When I lived with my ex-husband, his gambling, we appeared like a normal family but in reality we weren't. We were living a double life. His gambling was like the glue that kept us together and later it became the demon that tore us apart. The shame and the stigma was huge, it was enough to stop you getting help.
When I should have been sleeping, I would drive to TABs and pokie venues to look for him. And then I would be often looking in his pockets for clues that I hoped I'd never find. I would be very nervous when the phone rang. I lived with a lot of fear.
He created the crisis, I cleaned up the mess. I did a lot of rescuing and a lot of enabling and this went on for years. I had a moment of clarity when I was in hospital with a sporting injury. I was quite stressed and emotional, but it had nothing to do with my injury. I was more worried about my ex-husband. His gambling. He was home alone and that rang huge alarm bells for me.
When I got home, I sought professional help. My marriage ended. I realised I couldn't fix him and sadly I had to let him go. I am in a different place now. I travel locally and overseas. I enjoy gardening and reading, spending time with my grandkids and my family and I am still working part-time.
And recently I completed two Certificate IV units of study. Well, my involvement with ReSPIN has been extremely rewarding because it gives me a chance to share my story as an affected other.
And there's a lot of people out there like myself. Either affected or affected right now. And the message is that there's hope for everyone. And everyone can recover.

⁂

▶ [Problems to work on]:
1 > From the account of living with a partner's gambling, reproduce word for word the passage starting with "When I should" and going on through "lot of fear.".
2 > According to the account of living with a partner's gambling, what did the narrator recently complete?
3 > Using the account of living with a partner's gambling, explain why the narrator felt stressed and emotional while in hospital with a sporting injury.

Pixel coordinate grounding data
⁂

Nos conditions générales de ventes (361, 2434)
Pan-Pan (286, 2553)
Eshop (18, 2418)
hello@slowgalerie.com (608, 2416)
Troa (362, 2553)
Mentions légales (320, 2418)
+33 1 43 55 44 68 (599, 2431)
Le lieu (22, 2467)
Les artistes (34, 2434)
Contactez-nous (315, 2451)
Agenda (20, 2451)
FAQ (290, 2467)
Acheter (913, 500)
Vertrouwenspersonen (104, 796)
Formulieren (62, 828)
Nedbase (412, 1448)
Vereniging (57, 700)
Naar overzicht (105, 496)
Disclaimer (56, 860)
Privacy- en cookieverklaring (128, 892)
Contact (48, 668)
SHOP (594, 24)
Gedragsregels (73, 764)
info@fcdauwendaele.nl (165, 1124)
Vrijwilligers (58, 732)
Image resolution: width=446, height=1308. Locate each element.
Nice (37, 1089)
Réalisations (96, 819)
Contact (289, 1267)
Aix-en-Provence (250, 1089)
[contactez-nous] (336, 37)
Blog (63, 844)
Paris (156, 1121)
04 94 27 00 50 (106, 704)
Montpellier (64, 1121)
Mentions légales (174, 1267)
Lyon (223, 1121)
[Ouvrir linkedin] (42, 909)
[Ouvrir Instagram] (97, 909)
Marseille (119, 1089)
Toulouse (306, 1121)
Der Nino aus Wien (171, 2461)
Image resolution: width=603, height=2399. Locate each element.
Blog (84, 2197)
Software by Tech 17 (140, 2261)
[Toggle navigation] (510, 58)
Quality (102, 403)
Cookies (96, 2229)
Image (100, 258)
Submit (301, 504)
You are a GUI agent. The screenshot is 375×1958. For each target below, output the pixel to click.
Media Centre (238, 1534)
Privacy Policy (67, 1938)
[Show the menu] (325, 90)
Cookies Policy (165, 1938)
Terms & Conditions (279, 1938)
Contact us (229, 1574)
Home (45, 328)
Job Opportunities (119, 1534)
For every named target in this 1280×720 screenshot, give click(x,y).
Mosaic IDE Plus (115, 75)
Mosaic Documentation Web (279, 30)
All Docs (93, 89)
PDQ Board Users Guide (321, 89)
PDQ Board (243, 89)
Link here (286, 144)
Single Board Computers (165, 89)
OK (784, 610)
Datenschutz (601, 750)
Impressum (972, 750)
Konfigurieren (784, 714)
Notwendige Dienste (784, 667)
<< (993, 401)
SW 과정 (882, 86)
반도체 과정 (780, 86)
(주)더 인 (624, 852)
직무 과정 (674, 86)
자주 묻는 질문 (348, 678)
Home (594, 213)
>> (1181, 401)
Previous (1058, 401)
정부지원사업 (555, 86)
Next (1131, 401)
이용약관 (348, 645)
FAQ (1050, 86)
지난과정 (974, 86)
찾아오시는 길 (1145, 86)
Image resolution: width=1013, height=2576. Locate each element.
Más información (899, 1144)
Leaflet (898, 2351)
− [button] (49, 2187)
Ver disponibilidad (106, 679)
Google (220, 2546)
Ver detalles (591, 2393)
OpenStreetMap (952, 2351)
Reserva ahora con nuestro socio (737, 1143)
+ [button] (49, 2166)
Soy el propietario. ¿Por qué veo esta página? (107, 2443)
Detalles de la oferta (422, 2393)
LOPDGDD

⁂

▶ [Answer section]:
1 >
When I should have been sleeping, I would drive to TABs and pokie venues to look for him. And then I would be often looking in his pockets for clues that I hoped I'd never find. I would be very nervous when the phone rang. I lived with a lot of fear.

2 > Two Certificate IV units of study.

3 > The stress had nothing to do with the injury. The narrator was more worried about the ex-husband and his gambling, because he was home alone, and that rang huge alarm bells.